Vv. 22-33. Não são seguidores de Cristo os que não podem estar a sós com Deus em seus corações. Em ocasiões especiais, e quando temos os nossos corações dilatados, é bom continuar orando secretamente por um longo tempo, e derramar nossos corações diante do Senhor. Não é coisa nova para os discípulos de Cristo deparar-se com tormentas pelo caminho do dever, mas por isso Ele se mostra com mais graça a eles e a favor deles. Ele pode tomar o caminho que lhe agrade para salvar a seu povo. Porém, até as aparências de libertação às vezes ocasionam problemas e perplexidade ao povo de Deus pelos erros que têm acerca de Cristo. Nada deveria assustar aos que têm a Cristo junto a si e que sabem que é seu, nem mesmo a própria morte. Pedro caminhou sobre a água, não por diversão, nem por soberba, mas para ir a Jesus, e nisso foi sustentado maravilhosamente. É prometido sustento especial, que deve ser esperado; porém, somente em empreendimentos espirituais; tampouco podemos sequer ir a Jesus a menos que sejamos sustentados pelo seu poder. Cristo disse a Pedro que viesse a Ele, não só para que pudesse andar sobre as águas e assim conhecer o poder de seu Senhor, mas para que conhecesse a sua própria fraqueza. Às vezes o Senhor permite que seus servos tenham o que escolhem para humilhá-los, prová-los e mostrar a grandeza de seu poder e de sua graça. Quando deixamos de olhar a Cristo para olhar a grandeza das dificuldades que se nos opõem, começamos a desfalecer; mas quando o invocamos, Ele estende seu braço e nos salva. Cristo é o grande Salvador; aqueles que precisam ser salvos devem ir a Ele e clamar pedindo salvação; nunca somos levados até a este ponto, até que nos encontremos afundando: o sentimento de necessidade nos leva a Ele. Ele repreendeu a Pedro. Se pudéssemos crer mais, sofreríamos menos. A debilidade da fé e o predomínio de nossas dúvidas desagradam nosso Senhor Jesus, porque não há uma boa razão para que os discípulos de Cristo tenham dúvidas. Mesmo em um dia tempestuoso, Ele é uma ajuda muito presente para eles. Ninguém, senão o Criador do mundo, podia multiplicar os pães; ninguém, senão o seu Governador, poderia andar sobre as águas do mar: os discípulos se renderam à evidência e confessaram a sua fé. Eles foram apropriadamente tocados e adoraram a Cristo. Aquele que vai a Deus deve crer; e o que crê em Deus, irá a Ele (Hb 11.6).

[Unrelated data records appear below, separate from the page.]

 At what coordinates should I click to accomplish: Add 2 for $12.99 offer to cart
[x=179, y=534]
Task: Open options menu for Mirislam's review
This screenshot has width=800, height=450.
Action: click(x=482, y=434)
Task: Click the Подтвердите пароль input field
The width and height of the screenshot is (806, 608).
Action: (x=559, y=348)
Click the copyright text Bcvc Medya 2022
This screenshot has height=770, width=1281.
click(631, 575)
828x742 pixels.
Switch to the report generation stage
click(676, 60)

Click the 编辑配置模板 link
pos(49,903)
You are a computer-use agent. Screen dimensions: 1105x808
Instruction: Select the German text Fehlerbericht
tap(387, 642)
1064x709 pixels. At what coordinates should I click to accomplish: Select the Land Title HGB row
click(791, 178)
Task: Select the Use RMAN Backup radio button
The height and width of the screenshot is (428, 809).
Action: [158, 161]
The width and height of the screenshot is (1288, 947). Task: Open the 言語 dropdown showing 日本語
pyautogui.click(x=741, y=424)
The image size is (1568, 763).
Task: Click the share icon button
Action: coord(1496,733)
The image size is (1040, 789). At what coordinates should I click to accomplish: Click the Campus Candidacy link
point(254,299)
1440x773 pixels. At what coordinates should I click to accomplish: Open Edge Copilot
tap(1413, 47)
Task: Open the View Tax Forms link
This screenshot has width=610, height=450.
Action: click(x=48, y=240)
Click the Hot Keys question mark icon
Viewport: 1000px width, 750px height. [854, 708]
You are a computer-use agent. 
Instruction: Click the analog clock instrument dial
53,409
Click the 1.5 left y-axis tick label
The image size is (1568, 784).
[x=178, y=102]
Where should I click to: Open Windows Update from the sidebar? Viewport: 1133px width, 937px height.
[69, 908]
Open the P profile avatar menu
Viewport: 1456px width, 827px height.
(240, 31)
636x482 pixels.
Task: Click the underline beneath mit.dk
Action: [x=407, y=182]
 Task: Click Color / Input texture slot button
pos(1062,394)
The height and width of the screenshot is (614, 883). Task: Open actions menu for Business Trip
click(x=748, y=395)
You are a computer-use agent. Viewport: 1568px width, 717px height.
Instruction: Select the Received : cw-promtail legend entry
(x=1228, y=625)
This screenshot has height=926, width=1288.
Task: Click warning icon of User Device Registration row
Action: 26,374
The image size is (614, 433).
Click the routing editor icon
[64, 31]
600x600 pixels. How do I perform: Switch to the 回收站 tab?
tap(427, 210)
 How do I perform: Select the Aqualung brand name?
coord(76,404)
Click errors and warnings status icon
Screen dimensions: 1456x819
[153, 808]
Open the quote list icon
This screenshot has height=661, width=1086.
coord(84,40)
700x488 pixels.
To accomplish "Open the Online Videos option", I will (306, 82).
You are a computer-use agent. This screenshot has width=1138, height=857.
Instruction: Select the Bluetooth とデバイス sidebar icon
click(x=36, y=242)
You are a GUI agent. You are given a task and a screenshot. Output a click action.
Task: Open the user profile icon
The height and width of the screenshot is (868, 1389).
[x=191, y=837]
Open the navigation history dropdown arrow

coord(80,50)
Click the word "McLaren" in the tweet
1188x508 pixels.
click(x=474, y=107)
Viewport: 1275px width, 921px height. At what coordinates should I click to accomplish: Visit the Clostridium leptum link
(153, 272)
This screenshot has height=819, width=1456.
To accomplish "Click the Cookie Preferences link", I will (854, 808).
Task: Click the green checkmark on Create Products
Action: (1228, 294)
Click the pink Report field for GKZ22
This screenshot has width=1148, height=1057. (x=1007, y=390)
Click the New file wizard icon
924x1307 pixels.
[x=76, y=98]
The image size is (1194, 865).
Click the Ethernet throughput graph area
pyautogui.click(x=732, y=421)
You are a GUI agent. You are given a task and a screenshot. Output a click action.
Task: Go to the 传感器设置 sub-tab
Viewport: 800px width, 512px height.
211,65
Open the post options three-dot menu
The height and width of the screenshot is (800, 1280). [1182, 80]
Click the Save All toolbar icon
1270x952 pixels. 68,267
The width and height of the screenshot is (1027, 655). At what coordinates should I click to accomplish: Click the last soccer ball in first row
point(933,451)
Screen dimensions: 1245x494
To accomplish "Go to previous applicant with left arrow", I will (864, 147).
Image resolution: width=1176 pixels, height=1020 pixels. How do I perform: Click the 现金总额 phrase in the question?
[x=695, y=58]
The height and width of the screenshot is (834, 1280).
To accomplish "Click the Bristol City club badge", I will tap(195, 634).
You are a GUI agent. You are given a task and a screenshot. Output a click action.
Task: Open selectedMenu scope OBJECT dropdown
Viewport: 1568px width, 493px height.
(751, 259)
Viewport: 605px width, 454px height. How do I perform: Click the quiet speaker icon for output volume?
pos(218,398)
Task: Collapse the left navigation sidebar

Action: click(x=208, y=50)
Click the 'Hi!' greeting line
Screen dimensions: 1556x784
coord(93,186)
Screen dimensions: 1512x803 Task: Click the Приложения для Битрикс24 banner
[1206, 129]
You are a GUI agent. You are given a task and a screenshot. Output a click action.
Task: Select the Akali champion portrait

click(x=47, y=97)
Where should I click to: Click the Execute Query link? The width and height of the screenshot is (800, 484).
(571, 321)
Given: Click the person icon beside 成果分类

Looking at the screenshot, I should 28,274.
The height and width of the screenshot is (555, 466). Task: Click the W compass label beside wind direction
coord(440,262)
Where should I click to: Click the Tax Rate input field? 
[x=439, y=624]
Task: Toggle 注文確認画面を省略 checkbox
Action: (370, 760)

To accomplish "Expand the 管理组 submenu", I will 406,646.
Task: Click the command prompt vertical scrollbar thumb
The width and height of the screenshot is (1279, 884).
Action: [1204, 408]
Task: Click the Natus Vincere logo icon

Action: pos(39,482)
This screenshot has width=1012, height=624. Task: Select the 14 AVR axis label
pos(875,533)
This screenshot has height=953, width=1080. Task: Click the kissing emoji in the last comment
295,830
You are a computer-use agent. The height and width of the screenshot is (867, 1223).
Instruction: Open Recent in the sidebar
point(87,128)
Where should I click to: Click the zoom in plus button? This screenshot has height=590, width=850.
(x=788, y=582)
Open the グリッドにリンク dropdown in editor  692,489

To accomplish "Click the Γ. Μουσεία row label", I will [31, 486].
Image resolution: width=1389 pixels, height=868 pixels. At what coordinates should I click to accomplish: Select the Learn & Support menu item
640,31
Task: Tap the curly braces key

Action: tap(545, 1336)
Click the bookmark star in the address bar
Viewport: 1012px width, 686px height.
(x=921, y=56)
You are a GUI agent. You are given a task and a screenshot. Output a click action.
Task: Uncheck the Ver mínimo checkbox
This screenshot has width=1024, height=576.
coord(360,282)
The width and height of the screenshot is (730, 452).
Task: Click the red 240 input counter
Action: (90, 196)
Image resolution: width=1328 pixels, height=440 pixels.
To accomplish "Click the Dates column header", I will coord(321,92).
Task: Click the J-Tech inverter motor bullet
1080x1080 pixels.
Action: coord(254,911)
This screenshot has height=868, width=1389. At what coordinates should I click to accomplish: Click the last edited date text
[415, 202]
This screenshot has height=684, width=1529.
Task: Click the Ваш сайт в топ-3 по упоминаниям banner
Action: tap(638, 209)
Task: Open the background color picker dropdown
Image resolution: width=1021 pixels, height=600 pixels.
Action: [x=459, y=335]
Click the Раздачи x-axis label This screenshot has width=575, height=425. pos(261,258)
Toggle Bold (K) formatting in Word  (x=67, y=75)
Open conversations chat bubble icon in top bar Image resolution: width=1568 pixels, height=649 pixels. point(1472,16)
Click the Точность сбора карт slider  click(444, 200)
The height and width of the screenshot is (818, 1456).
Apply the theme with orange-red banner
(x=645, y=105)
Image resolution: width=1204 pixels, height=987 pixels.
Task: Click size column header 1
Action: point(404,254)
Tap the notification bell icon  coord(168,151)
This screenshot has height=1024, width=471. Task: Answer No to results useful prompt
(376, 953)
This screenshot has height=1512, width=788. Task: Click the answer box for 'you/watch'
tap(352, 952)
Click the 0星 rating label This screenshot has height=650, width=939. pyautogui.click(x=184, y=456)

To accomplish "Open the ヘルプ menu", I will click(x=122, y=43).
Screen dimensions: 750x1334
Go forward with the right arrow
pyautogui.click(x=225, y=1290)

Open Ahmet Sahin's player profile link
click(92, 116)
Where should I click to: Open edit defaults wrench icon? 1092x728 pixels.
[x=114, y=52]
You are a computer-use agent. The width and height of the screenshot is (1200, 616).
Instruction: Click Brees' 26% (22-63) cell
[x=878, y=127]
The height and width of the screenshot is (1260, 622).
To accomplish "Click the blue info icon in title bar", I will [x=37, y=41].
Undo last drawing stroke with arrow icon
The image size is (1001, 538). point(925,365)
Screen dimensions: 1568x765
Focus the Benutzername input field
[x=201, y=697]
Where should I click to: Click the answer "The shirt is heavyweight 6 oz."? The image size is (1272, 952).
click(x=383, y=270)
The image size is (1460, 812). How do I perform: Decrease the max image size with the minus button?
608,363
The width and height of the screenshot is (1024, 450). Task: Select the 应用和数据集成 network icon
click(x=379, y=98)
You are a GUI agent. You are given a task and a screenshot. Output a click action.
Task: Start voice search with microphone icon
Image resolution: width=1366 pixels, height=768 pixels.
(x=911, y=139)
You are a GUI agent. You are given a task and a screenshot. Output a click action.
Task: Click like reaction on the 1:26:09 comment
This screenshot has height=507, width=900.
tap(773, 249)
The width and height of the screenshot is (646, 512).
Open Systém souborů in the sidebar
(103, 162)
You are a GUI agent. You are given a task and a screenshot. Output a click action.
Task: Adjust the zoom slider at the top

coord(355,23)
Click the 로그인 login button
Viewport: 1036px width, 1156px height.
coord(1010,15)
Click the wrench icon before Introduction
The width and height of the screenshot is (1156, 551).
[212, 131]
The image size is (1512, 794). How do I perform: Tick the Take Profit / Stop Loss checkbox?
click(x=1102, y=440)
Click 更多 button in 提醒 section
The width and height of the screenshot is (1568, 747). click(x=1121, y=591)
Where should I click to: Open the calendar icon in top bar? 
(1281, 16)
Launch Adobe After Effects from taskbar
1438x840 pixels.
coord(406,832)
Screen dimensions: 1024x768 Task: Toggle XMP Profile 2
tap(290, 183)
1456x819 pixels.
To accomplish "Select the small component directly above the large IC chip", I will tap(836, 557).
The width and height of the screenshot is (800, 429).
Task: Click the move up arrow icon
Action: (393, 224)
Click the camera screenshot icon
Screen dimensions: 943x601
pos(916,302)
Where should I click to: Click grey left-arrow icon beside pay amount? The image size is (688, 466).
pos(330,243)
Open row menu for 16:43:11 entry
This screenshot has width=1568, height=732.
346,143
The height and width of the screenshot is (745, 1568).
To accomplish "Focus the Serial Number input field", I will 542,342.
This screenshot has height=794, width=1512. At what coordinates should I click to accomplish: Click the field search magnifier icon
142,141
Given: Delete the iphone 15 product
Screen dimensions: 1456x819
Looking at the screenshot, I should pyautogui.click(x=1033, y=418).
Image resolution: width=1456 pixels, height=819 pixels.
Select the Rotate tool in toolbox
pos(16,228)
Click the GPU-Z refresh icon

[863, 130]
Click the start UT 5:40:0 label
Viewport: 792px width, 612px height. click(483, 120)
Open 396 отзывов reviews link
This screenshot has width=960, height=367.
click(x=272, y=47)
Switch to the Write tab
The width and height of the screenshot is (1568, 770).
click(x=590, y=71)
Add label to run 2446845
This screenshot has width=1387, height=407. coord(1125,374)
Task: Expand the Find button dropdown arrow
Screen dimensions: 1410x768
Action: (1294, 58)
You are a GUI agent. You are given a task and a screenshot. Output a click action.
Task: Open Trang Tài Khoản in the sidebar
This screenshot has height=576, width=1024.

Vv. 34-36. Aonde quer que fosse, Cristo fazia o bem. Levavam a Ele todos os que se encontravam enfermos, que recorriam humildemente a Ele, implorando por sua ajuda. As experiências do próximo podem guiar-nos e estimular-nos a buscar a Cristo. Tornou perfeitamente íntegros a todos quantos tocou. os que são curados por Cristo são curados perfeitamente. Se os homens estivessem mais familiarizados com Cristo e com o estado de suas almas enfermas, se aglomerariam para receber seu poder sanador. A virtude sanadora não estava no dedo, mas na fé deles; ou melhor, estava em Cristo, em quem creram.